▶ [Exercise directions]: Copy out the lines beginning at the one with "Screen dimensions: 750x545" and ending at the last line of the data, both included; pictures stay out.

***** Provided records *****

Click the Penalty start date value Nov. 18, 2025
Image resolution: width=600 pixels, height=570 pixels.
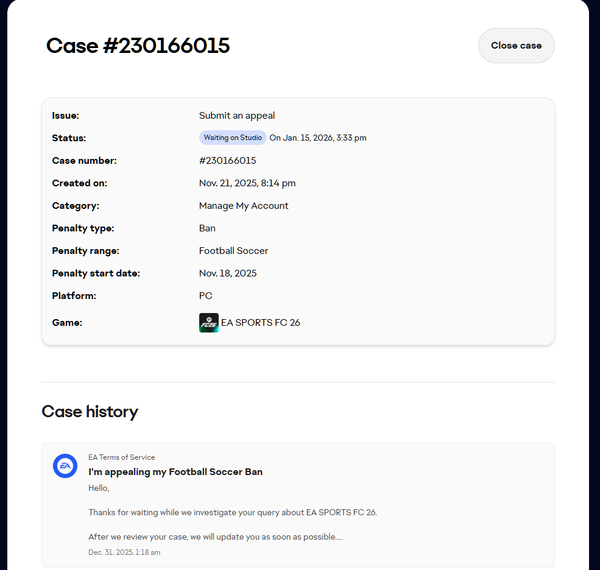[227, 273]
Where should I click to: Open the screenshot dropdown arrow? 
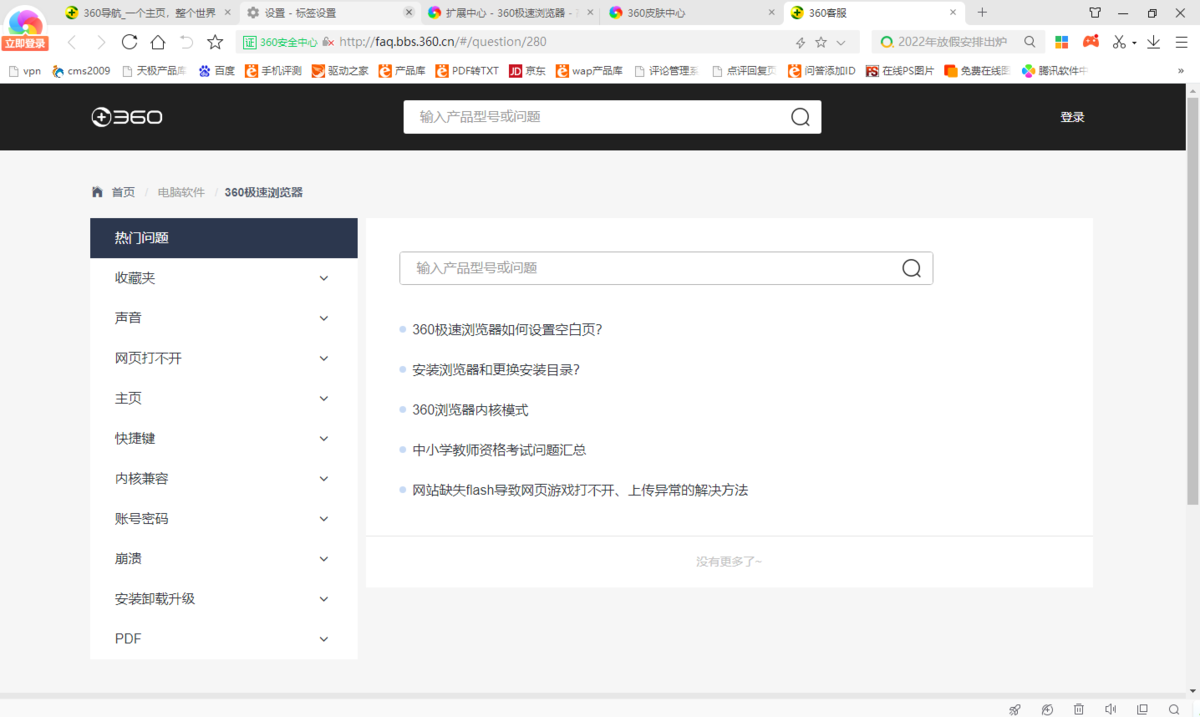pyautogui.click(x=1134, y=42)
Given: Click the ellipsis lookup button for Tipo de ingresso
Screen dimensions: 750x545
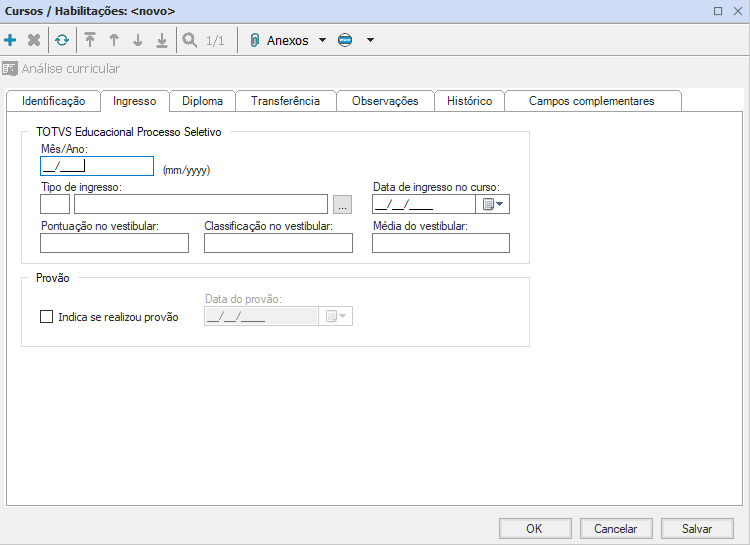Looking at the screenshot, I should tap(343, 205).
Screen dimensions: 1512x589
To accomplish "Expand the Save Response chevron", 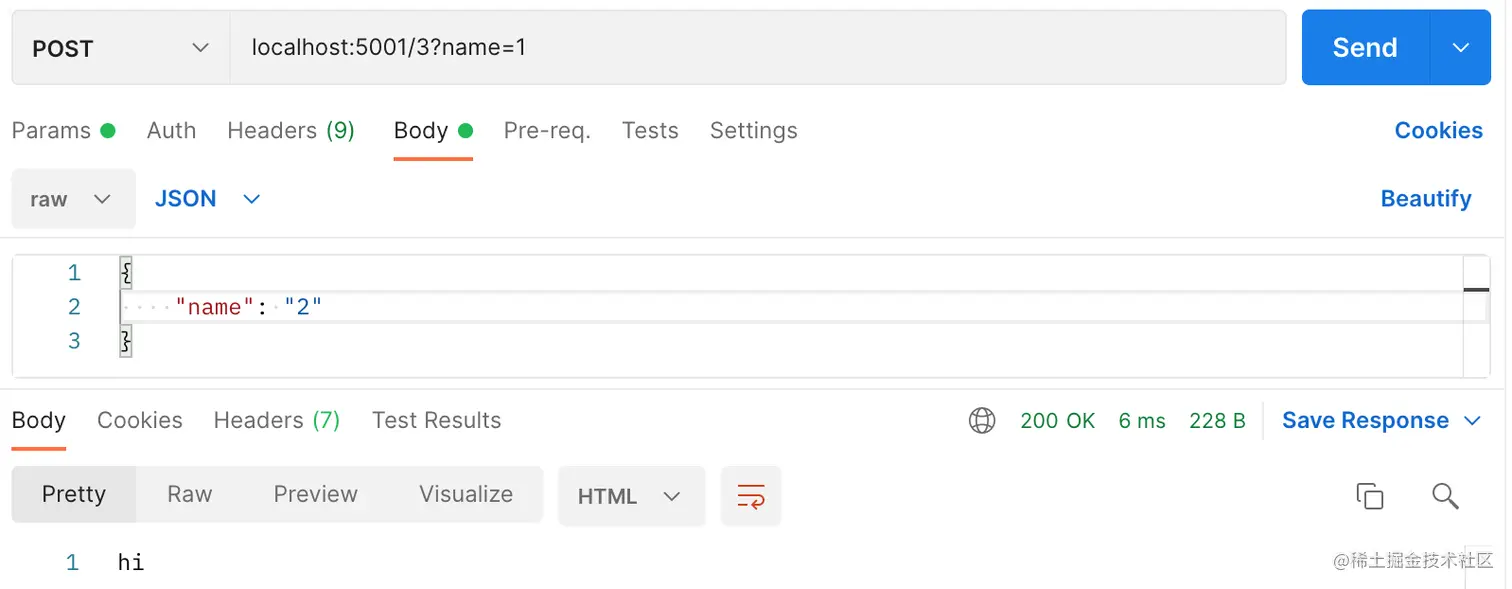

*****

▶ [Solution]:
Screen dimensions: 750x545
Looking at the screenshot, I should tap(343, 205).
Screen dimensions: 1512x589
To accomplish "Expand the Save Response chevron", 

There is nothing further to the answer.